When Arcade Fire speaks, people listen.
Such was the case this week when the Canadian-rockers-that-could asked fans lucky enough to win tickets to their “surprise” Reflektor release party in Hollywood last night (Oct. 29) to come dressed as “a Reflektor” (complete with a Pinterest page for inspiration). The results ranged from outfits made of compact discs to homemade takes on the diamond-shaped Reflektor logo, the crowd going above and beyond to support the band’s latest disco-at-Haitian-Carnival direction.
That enthusiasm wasn’t even dulled by the webcasted event (part of MTV Iggy and Intel’s Music Experiment 2.0 series) being held in the heart of Hollywood next to the iconic Capitol Records Building during rush hour, creating a crush of humanity so thick that the city was forced to shut down streets like Vine and Argyle to accommodate the not-so-secret show, particularly after details were revealed earlier in the week. More than 2000 fans packed into a converted parking lot to find a makeshift stage atop a small building in the lot, festooned with long plumes of silver streamers and two massive banks of speakers blasting Haitian dance music before showtime.
When the band launched into Reflektor‘s title track to open the show, all of that excitement wasn’t enough to transcend the flawed logistics. They were perched so high, most of the crowd could only see the top of frontman Win Butler‘s head and the occasional glimpse of singer Regine Chassagne‘s waving hand.
The further one stood away from the stage, the better chance there was of actually seeing the band perform. Some concertgoers went all the way into the porta-potty area in hopes of a clearer sightline. The best views seemed to belong to those able to watch the show from the upper floors of the Redbury Hotel and Avalon nightclub across the street. Resourceful fans unable to score tickets ended up getting some of the best views simply by standing along the closed section of Vine Street.
Huge video cameras loomed over the crowd, capturing the show for a live webcast via the Music Experiment, which for a time was shown on a large screen in tent belonging to sponsor Intel. A gaggle of fans clustered around the screen to see what was happening up on the roof. It’s a funny sight to consider in the context of what Reflektor, namely the title track, gets at; fans at an Arcade Fire show were “staring at a screen” instead of the real thing.
Still, Arcade Fire cruised through Reflektor highlights like “Flashbulb Eyes” and “Afterlife,” which they dedicated to the late Lou Reed (they later played a snippet of his “Satellite of Love”).
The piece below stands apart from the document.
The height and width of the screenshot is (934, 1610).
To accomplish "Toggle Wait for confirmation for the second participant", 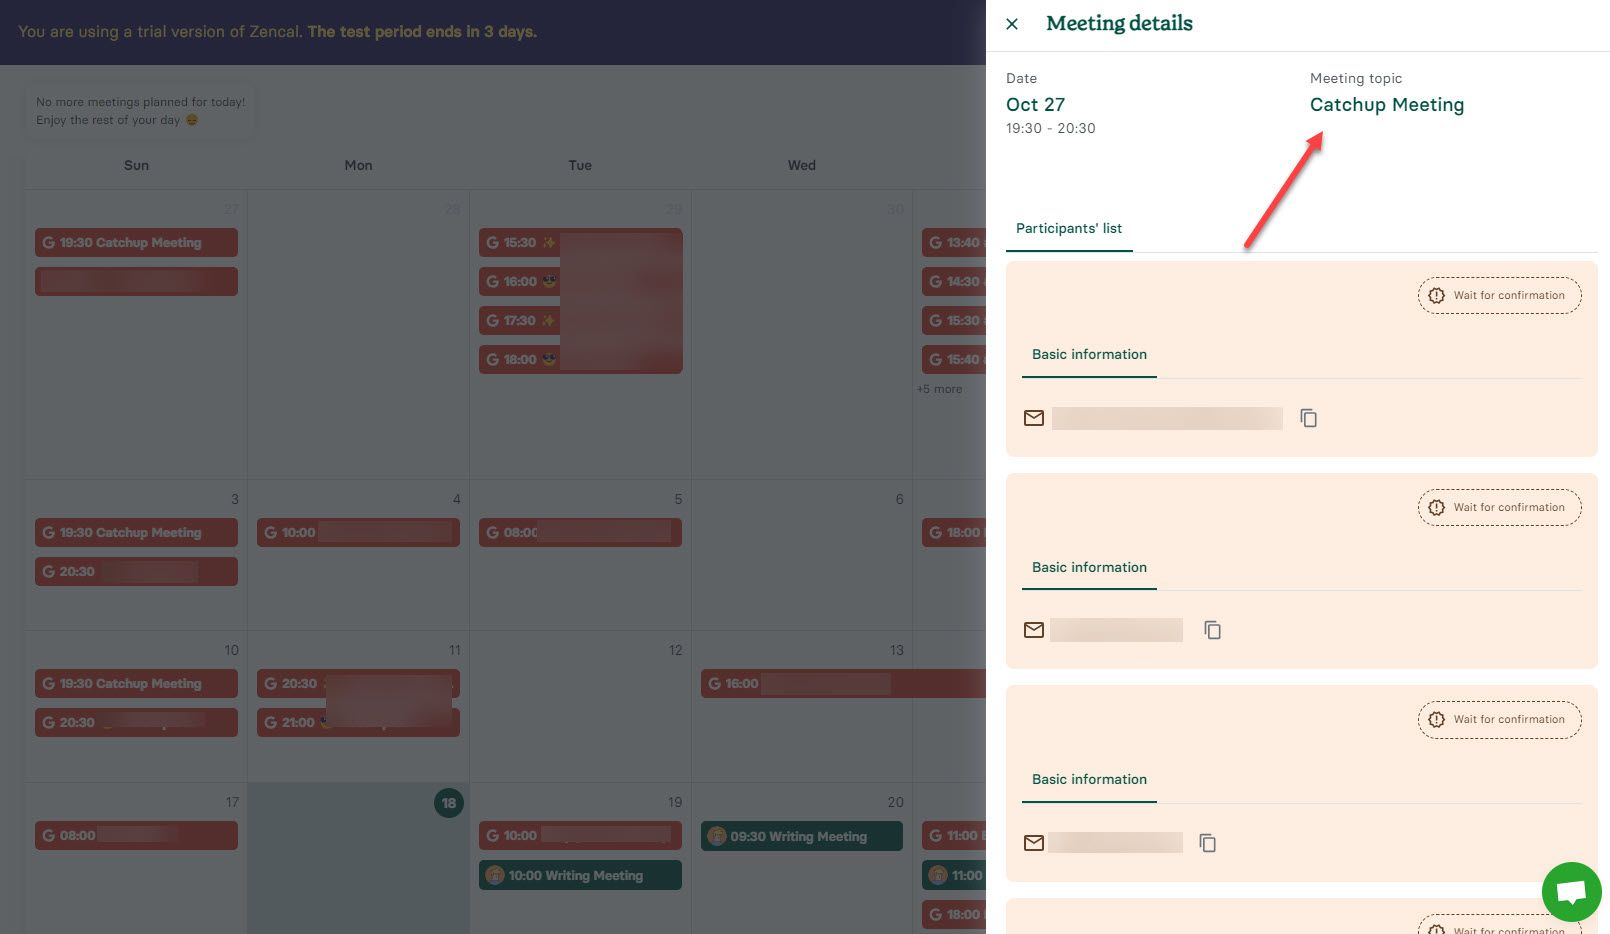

The band sounded fiery and inspired, the new album’s rhythmic edge turning the parking lot below them into a raucous dance party for diehard fans who seemed happy to just revel in it all on release day.
“I hope you didn’t have to jump through too many hoops to get here,” Win joked from the stage. “Although I know you did, so thank you.”
Still, there were lots of sad-looking silver-painted faces wandering the periphery of the crowd, vainly searching for a spot to watch the band play, not content to simply dance to the music blasting at them from those two massive speakers against the side of a building.
Ultimately, it was hard not to feel like a prop in a flashy promotional event, watching the band of the moment celebrate a career milestone, take another step towards world domination and record what will surely be a killer concert film, all from a distance.